E, no meio de tudo isto, já no meu próprio limite de resistência emocional, entre a beleza gélida do local e a frieza do evento, o toque de diferença que permitiu manter a minha sanidade e a minha sempre renovada fé nas pessoas e nos meus próprios valores, surgiu em forma de três abraços.
Obrigada Manuela! Obrigada Jesus! Obrigada Aida! pelo vosso abraço apertado, sentido e carinhoso e por terem tido a coragem, a inteligência e o respeito de partilharem comigo a vossa tristeza, da qual também comungo.

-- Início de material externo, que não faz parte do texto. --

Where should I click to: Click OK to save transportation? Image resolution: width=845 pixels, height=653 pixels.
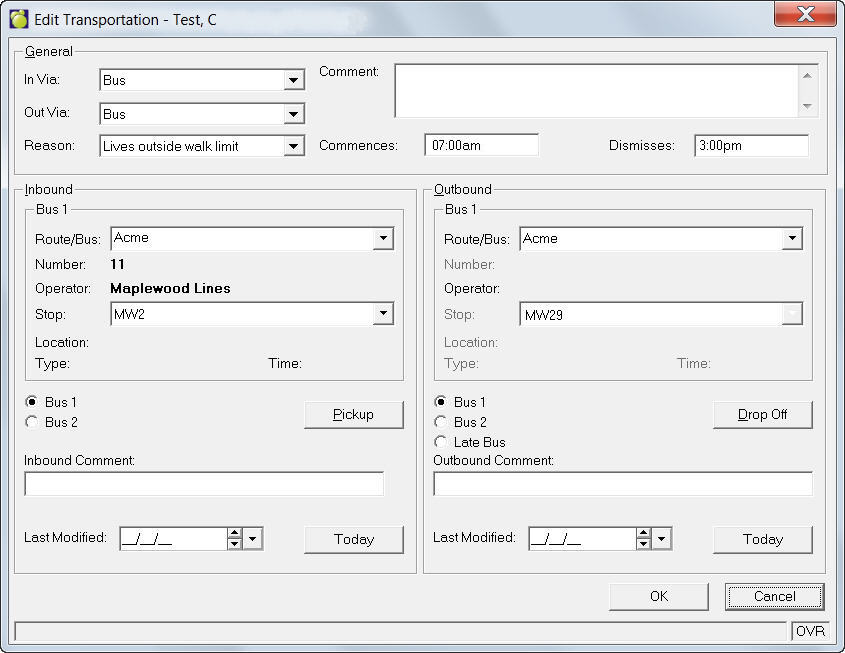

Foram vocês que deram sentido ao meu dia!
Lindo!
ResponderEliminarQuando vamos ter um livro teu, com palavras e fotos que são tão deliciosas de ver e sentir?
Continua...
Edgar
Como provavelmente a maioria – excepto uma meia dúzia que calculava no que se estava a meter e a construir – também cheguei a isto por acaso, para aí há uma dúzia de anos…
ResponderEliminarMas mesmo nós, os que chegámos por acaso, não ficámos por acaso! Ficar e crescer, com isto – e uns com os outros – já fez e faz parte de uma opção consciente. E, por isso, chateou-me não estar. Mas onde eu queria mesmo estar não era nesse sítio, nessas circunstâncias, (só) com essas pessoas. E então, por isso, como faço muitas vezes com uma boa dose de cobardia à mistura, não estive. Claro que tratei de arranjar uma série de desculpas e compromissos de agenda profissional e familiar, que serviram aos outros e – até agora – também me tinham servido a mim.
Tu estiveste e foste corajosa, mais uma vez.